Assignment: Your answer should be the lines below from the one with "Who's (240, 1521)" to the one with "Rent (18, 150)", both included, given again exactly and with nothing added.

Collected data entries
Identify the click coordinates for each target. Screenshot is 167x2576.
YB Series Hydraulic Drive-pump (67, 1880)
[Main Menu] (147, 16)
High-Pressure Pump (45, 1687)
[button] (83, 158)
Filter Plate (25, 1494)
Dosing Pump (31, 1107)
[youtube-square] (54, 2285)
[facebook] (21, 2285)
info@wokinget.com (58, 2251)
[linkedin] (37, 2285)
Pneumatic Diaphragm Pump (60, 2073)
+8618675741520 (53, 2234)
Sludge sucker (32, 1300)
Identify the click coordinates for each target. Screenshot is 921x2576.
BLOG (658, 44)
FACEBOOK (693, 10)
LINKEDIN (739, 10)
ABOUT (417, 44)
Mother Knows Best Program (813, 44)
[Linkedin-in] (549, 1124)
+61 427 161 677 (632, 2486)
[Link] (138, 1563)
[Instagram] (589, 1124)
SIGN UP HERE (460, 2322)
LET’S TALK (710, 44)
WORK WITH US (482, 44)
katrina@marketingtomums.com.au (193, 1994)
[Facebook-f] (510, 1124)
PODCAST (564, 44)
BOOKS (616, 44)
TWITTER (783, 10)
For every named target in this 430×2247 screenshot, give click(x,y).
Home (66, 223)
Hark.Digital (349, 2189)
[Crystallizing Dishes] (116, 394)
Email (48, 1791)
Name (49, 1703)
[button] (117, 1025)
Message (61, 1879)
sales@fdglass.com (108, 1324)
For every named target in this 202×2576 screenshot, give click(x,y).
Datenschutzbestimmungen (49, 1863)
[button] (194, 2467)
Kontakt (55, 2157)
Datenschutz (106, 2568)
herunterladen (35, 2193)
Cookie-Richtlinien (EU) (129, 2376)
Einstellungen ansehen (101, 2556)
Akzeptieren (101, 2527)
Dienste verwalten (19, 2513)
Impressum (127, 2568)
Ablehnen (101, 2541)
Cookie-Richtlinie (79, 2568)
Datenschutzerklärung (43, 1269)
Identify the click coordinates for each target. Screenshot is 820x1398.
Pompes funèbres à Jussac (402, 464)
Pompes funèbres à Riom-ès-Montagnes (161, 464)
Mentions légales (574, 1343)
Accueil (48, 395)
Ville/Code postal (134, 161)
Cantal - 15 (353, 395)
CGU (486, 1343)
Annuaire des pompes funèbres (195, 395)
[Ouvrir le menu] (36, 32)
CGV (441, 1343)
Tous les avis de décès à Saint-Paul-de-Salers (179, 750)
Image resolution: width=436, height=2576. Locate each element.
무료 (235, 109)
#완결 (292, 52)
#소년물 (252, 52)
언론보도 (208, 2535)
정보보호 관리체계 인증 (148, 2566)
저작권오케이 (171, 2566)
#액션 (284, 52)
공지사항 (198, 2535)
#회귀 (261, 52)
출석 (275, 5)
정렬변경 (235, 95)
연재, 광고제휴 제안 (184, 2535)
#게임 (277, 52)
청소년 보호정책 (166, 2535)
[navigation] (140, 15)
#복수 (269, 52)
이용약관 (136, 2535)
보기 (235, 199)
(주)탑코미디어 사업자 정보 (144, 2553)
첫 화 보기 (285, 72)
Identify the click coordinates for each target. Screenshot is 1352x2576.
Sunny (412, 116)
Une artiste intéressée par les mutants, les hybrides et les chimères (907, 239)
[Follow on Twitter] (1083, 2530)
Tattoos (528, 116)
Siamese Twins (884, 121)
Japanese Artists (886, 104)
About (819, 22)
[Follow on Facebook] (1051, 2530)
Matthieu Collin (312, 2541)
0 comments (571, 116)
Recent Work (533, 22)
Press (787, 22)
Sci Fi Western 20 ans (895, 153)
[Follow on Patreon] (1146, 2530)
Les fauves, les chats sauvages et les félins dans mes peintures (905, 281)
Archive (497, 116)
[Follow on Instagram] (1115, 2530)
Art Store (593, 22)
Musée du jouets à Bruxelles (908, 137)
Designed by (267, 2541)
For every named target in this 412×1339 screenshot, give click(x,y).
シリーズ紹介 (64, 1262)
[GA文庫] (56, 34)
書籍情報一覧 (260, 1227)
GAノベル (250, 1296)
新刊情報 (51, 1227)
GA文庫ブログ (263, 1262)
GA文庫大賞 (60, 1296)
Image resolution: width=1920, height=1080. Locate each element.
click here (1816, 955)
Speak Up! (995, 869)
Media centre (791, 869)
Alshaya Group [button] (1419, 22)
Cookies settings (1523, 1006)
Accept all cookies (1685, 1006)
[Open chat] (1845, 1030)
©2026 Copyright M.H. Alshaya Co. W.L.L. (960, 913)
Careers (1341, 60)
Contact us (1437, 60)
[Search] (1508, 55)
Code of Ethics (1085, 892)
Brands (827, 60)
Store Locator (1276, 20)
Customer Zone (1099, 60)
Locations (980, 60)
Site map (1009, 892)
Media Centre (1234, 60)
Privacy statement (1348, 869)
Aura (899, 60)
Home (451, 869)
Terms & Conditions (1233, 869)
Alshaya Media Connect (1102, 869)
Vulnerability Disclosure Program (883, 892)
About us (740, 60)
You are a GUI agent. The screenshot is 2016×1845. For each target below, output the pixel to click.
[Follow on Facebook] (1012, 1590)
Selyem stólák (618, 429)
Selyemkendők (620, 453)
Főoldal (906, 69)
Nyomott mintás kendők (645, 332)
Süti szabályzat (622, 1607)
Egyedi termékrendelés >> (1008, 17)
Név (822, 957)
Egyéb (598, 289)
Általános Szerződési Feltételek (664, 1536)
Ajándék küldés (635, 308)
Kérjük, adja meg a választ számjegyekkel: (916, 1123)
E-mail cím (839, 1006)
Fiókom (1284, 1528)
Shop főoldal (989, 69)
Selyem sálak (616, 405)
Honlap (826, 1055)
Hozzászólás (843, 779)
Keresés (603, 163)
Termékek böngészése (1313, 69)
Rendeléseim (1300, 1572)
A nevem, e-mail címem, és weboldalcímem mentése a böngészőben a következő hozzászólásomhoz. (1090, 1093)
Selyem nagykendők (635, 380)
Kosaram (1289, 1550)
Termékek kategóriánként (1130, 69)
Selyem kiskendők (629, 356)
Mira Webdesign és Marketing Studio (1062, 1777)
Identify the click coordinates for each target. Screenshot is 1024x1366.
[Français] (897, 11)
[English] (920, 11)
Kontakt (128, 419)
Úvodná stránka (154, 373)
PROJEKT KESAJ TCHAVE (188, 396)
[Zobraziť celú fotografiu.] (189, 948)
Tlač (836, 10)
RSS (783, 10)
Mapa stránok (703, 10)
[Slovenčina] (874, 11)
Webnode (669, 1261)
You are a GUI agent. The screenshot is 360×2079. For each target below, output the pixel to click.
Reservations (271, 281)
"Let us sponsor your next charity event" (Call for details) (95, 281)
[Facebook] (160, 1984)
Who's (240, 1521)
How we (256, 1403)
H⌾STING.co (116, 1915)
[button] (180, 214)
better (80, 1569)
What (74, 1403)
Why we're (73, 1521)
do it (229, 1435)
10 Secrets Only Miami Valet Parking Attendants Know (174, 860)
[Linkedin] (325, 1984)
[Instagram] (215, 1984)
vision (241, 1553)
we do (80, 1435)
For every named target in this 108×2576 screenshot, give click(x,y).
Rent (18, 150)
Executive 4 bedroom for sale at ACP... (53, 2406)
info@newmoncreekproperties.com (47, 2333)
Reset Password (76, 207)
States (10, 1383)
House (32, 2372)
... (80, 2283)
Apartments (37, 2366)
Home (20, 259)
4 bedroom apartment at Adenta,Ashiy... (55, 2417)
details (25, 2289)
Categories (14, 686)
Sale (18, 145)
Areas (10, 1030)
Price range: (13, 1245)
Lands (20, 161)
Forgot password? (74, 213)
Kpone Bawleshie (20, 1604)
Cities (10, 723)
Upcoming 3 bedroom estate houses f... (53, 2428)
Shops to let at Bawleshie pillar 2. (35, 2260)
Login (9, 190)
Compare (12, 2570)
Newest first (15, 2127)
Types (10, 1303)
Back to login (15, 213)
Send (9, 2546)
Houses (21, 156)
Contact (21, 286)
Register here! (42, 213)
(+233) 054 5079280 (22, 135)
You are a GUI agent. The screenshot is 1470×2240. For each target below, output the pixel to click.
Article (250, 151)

Task answer:
Who's (240, 1521)
How we (256, 1403)
H⌾STING.co (116, 1915)
[button] (180, 214)
better (80, 1569)
What (74, 1403)
Why we're (73, 1521)
do it (229, 1435)
10 Secrets Only Miami Valet Parking Attendants Know (174, 860)
[Linkedin] (325, 1984)
[Instagram] (215, 1984)
vision (241, 1553)
we do (80, 1435)
For every named target in this 108×2576 screenshot, give click(x,y).
Rent (18, 150)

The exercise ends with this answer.